• Your instructions: Look below for the line that contains "Corporate sponsors (1148, 1333)", then copy it and each following line exactly, through and including the line that contains "Swag Store (549, 1461)".

Records from a data source

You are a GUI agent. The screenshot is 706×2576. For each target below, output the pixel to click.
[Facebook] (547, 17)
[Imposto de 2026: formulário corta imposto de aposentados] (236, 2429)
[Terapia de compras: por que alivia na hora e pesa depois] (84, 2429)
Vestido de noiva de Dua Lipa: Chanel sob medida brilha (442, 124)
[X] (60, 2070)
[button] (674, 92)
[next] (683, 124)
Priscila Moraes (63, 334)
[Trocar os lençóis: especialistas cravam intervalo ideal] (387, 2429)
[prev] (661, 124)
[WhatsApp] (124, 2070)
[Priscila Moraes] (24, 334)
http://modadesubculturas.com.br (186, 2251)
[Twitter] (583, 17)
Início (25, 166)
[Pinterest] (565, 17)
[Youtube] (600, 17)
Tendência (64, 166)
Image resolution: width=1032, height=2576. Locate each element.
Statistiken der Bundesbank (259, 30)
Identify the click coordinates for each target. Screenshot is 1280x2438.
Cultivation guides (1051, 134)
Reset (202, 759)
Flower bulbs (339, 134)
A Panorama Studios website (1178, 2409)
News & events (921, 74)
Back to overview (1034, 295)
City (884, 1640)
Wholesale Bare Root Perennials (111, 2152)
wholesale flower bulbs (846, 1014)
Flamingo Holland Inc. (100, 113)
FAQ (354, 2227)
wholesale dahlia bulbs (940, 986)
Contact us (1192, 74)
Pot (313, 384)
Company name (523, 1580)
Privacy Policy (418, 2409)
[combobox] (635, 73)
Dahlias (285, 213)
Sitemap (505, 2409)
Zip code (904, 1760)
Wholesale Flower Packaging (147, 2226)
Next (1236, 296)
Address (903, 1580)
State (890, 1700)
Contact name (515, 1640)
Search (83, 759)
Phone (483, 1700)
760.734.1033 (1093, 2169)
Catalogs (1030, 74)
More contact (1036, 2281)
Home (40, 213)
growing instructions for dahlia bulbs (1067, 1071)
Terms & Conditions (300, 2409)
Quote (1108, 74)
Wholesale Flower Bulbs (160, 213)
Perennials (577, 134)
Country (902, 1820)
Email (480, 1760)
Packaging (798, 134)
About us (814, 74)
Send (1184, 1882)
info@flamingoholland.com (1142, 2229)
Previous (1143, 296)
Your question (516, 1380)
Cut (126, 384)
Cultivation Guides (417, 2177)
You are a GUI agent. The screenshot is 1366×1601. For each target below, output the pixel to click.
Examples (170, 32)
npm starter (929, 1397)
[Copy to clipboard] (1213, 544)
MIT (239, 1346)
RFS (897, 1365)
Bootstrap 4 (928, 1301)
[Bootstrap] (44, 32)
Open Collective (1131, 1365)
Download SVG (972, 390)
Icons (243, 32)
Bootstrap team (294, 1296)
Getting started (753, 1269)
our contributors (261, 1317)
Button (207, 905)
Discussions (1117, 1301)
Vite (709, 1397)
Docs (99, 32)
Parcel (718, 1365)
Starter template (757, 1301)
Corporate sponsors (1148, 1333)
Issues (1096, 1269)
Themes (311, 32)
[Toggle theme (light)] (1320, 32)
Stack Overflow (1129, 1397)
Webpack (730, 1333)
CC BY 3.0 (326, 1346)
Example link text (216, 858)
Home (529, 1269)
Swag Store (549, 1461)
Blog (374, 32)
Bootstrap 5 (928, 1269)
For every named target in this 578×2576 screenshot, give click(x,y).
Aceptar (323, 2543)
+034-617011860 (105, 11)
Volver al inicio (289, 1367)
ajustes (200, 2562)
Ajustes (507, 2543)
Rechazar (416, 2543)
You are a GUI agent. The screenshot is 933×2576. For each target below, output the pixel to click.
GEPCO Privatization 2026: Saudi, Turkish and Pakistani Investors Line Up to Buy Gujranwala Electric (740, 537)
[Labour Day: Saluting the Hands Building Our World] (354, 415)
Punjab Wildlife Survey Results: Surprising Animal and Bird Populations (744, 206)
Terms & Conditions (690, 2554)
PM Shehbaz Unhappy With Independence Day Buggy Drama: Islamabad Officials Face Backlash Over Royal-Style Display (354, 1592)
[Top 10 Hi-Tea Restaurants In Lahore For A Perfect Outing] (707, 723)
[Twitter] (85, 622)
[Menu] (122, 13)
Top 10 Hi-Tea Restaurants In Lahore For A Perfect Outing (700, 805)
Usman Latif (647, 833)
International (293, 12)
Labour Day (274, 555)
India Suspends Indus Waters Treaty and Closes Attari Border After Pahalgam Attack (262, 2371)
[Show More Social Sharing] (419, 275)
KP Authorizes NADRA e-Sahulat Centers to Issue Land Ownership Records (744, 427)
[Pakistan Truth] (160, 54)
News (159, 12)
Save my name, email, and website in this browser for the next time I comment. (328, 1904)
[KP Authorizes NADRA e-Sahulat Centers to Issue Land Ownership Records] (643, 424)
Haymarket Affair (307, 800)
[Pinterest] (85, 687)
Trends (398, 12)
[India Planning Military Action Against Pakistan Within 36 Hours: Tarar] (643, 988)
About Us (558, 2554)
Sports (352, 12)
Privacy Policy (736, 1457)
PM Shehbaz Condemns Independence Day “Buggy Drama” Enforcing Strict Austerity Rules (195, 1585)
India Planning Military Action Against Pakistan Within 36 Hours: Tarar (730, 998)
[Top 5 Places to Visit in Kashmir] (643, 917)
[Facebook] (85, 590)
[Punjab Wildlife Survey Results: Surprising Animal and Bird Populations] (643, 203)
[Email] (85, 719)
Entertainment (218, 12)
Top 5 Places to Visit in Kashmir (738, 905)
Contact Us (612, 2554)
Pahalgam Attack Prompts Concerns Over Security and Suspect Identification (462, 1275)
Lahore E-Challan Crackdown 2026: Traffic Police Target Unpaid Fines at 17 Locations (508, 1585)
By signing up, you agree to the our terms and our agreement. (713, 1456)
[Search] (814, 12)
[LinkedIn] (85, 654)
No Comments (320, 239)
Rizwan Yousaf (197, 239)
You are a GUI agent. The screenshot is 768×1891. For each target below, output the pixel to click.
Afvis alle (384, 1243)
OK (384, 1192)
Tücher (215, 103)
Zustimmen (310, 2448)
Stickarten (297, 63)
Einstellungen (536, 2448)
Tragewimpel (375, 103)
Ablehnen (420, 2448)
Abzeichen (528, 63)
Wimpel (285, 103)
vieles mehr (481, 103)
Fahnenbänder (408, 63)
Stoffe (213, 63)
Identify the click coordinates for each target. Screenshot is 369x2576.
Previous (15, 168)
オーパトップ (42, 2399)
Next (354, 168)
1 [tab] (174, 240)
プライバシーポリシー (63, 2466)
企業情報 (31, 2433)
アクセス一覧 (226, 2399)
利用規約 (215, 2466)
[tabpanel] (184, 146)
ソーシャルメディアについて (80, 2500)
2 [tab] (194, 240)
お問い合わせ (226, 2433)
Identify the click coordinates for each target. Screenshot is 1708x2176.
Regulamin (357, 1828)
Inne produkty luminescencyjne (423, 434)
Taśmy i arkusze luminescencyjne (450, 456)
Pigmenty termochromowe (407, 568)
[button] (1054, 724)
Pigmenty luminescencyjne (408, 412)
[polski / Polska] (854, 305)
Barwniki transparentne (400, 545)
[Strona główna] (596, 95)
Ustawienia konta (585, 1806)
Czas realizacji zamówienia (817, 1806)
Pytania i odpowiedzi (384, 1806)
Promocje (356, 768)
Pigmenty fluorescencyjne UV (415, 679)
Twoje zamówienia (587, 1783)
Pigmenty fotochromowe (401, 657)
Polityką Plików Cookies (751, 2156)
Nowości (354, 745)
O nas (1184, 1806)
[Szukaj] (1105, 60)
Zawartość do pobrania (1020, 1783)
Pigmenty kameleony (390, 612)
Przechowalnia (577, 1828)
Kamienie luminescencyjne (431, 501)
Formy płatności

• Exercise output:
Corporate sponsors (1148, 1333)
Issues (1096, 1269)
Themes (311, 32)
[Toggle theme (light)] (1320, 32)
Stack Overflow (1129, 1397)
Webpack (730, 1333)
CC BY 3.0 (326, 1346)
Example link text (216, 858)
Home (529, 1269)
Swag Store (549, 1461)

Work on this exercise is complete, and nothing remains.